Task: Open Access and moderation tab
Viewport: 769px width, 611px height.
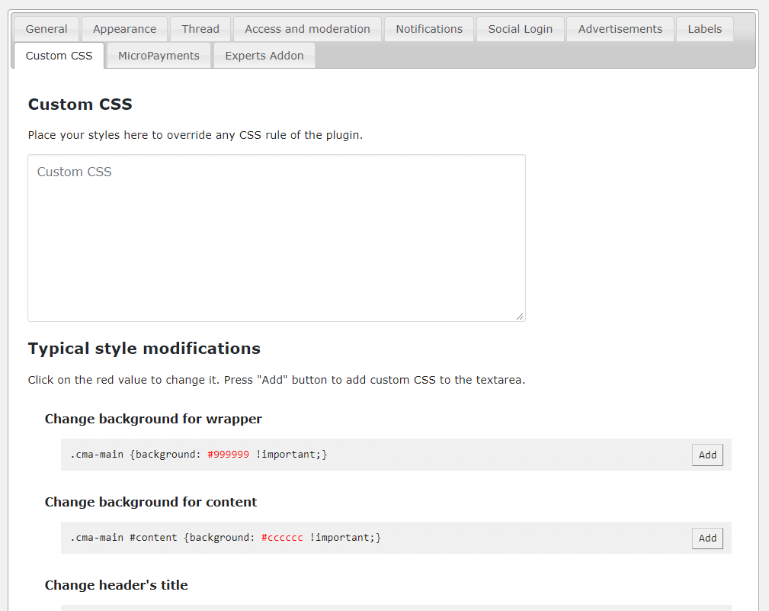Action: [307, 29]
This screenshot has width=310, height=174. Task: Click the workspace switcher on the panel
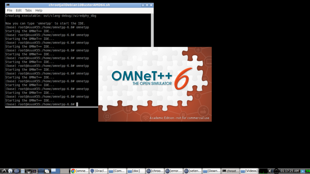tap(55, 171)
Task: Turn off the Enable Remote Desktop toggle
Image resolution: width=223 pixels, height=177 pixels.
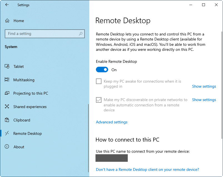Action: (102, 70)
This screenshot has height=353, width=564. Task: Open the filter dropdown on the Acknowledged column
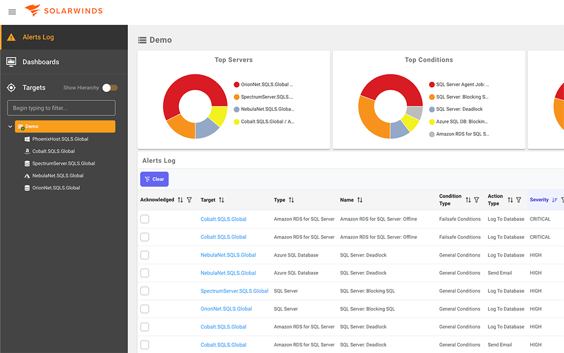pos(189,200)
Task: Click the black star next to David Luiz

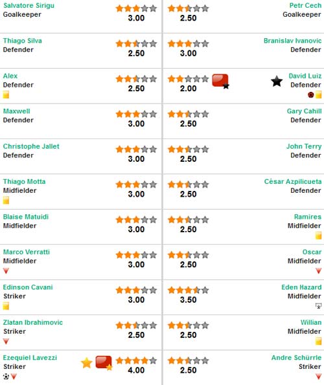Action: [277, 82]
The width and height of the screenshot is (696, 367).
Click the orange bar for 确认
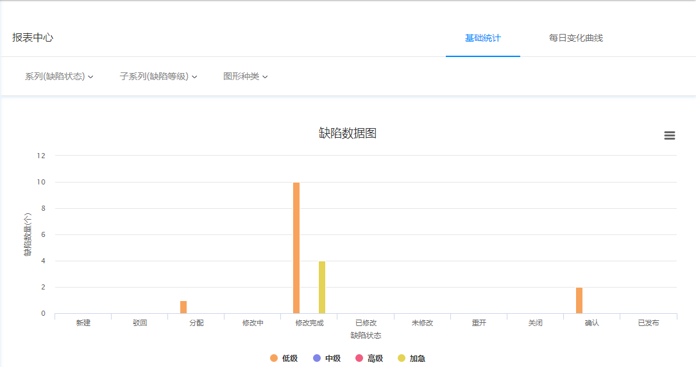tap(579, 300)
+++
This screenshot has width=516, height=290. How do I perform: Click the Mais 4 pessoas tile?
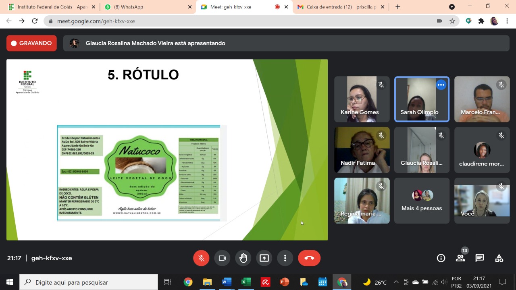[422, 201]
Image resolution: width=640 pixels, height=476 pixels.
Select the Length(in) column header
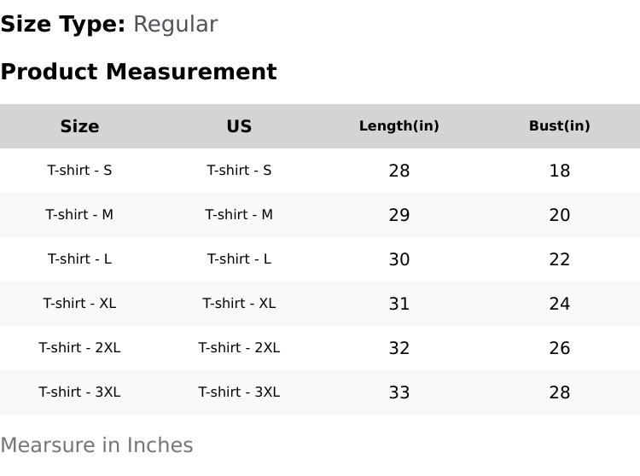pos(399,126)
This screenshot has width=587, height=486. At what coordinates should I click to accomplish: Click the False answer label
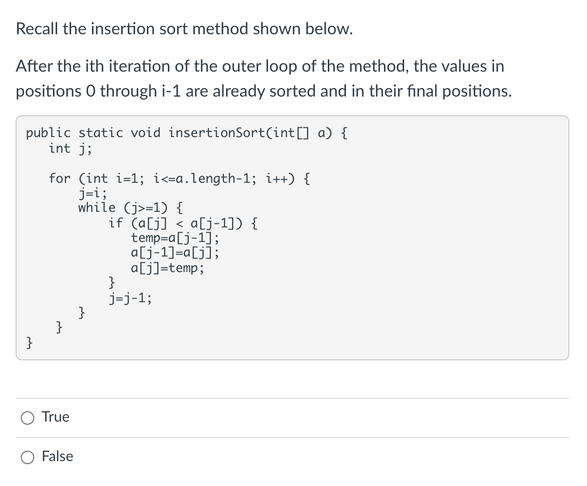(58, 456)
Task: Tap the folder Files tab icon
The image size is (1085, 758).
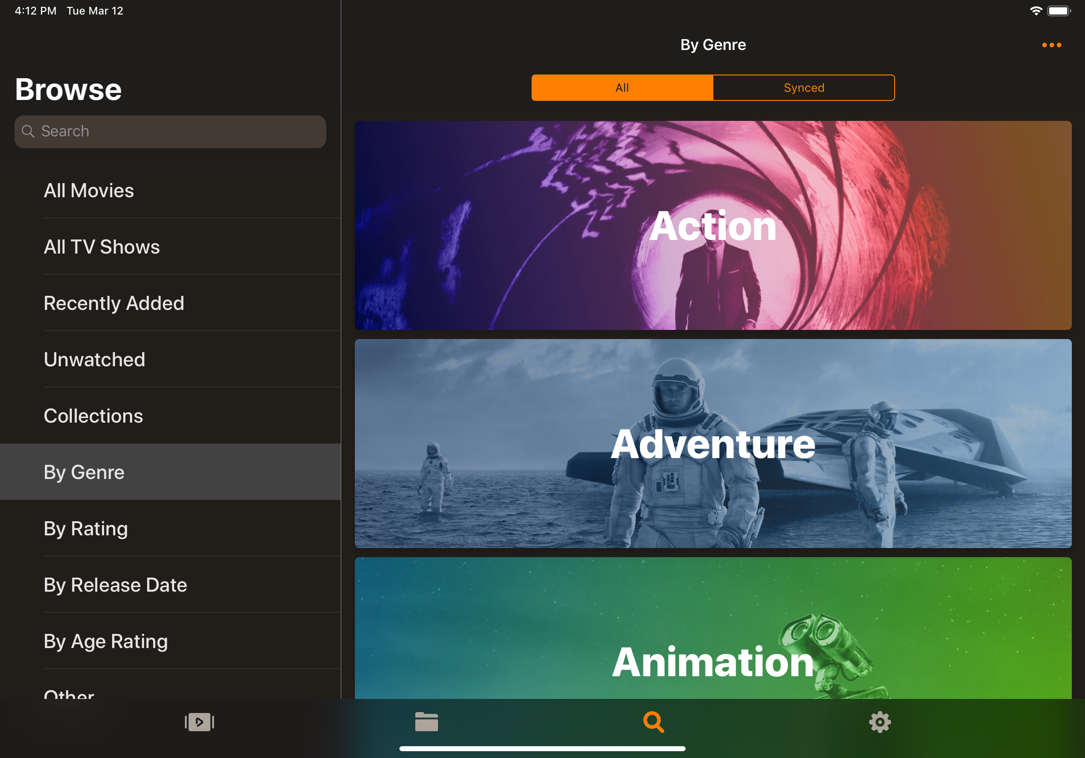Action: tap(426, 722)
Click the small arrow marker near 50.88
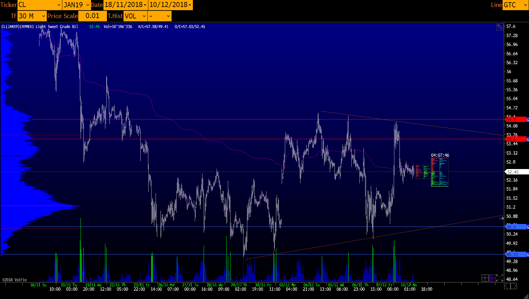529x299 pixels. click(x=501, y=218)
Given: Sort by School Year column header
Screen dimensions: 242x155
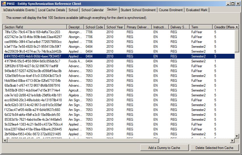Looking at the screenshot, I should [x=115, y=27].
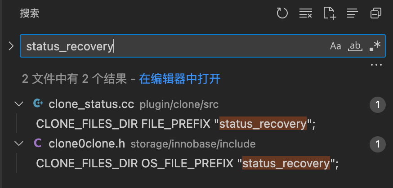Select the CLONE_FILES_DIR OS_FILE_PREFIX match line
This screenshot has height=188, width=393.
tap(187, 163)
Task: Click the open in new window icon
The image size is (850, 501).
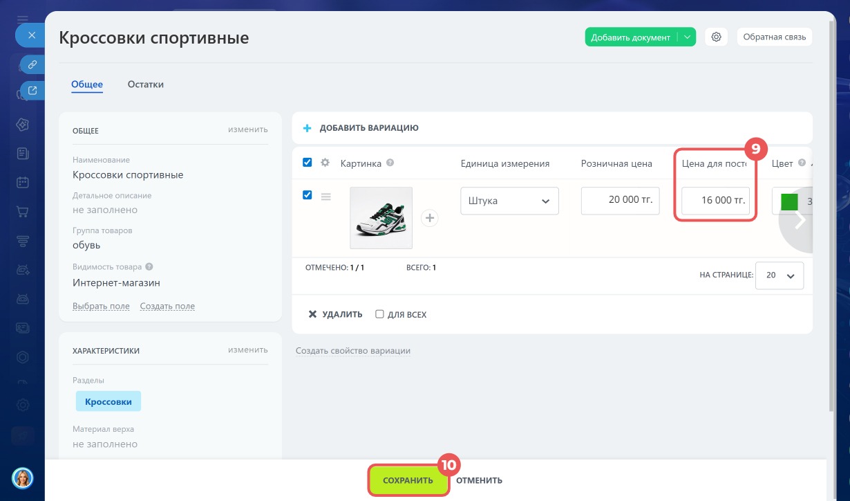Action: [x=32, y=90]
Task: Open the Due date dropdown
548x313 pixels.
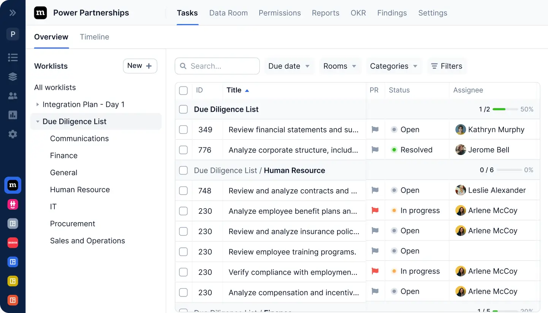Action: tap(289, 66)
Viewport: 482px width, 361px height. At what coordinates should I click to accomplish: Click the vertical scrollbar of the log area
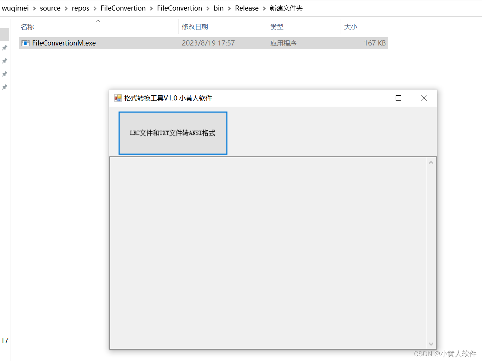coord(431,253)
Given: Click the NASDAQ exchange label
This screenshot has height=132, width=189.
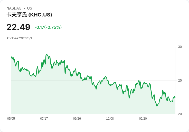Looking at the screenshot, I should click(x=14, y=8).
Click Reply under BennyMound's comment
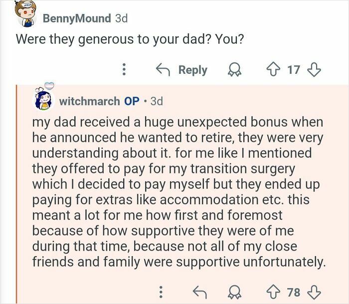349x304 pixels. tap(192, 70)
+++
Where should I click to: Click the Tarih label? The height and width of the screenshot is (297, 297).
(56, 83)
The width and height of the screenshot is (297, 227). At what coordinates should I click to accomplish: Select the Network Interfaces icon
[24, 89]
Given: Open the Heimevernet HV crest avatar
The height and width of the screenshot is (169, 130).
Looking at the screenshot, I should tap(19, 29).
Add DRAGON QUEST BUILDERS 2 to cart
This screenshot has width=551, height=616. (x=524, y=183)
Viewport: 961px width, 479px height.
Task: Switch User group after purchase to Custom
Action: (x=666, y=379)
+++
▶ [ANWEISUNG]: Welche Zeilen der Einträge enthalten die Zeichenfolge „coordinates“? Such jede davon heraus und gib sie wieder, wobei Groß- und Kleinschreibung zählt.

▶ [ANTWORT FOLGT]:
This screenshot has width=587, height=486. At what coordinates should I click to accomplish: Click the False answer label
Viewport: 482px width, 361px height. At what coordinates should I click to accomplish: Click the vertical scrollbar of the log area
The width and height of the screenshot is (297, 227). At what coordinates should I click to accomplish: Select the Network Interfaces icon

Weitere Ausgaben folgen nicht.